Mome Saleem and Ayesha Majid

 

Climate change impacts have no geographical boundaries, and hence the solution to the problem cannot be limited to one country’s policies and actions. South Asia lacks integrative approach to development owing to the geopolitical issues that hinder collaboration on almost all fronts. At the same time the region is plagued with social, economic and environmental issues and have limited financial resources.

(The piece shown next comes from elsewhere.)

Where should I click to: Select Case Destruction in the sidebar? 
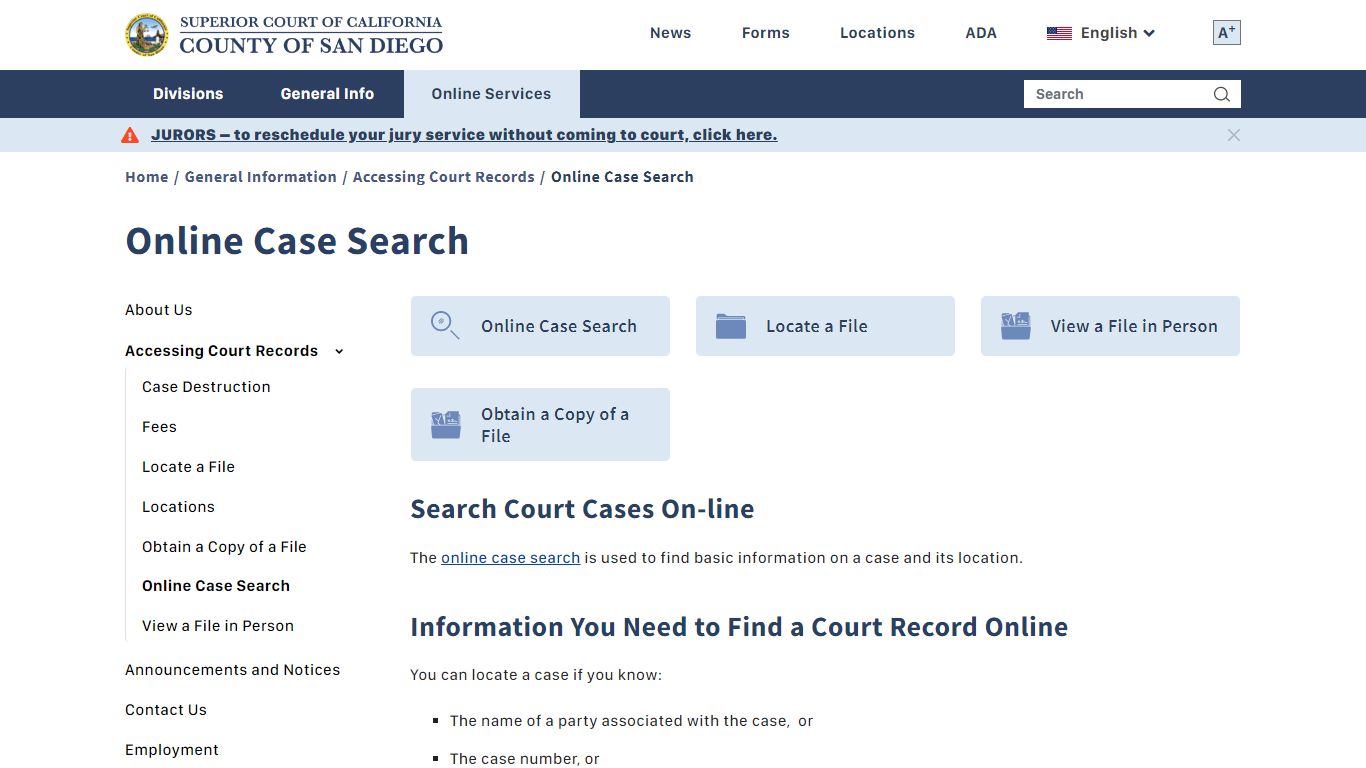point(206,387)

On climate crisis front as well, South Asia is one of the most vulnerable regions with two of its countries namely Pakistan and Bangladesh ranked among the top ten most vulnerable countries to the impacts of climate change by The Germanwatch’s Long-Term Climate Risk Index[1] . Countries in the region are not major emitters of greenhouse gases, yet nearly half of the population in the region has been negatively affected by climate-induced natural disasters during the last decade[2] . Pakistan has faced climate induced disasters since 2000. Droughts in Balochistan led to displacement of a large number of people. Similarly, the 2010 floods impacted around 20 million people[3] . Villages in Bangladesh experienced river erosion and many lost their households, while heat waves killed about 6,167 people in India from 2000 to 2018[4] . The situation is expected to get worse amidst continuous rise in average temperatures and shifting weather patterns that will impact the natural resources and topography in the region. This will increase the risk of natural disasters, which in turn, will have a bearing on the large proportion of the population that is dependent on climate-sensitive sources of livelihoods. Socioeconomic security of the region will be threatened as a as well since the most severe impact of climate change cut across national boundaries due to shared topographic features.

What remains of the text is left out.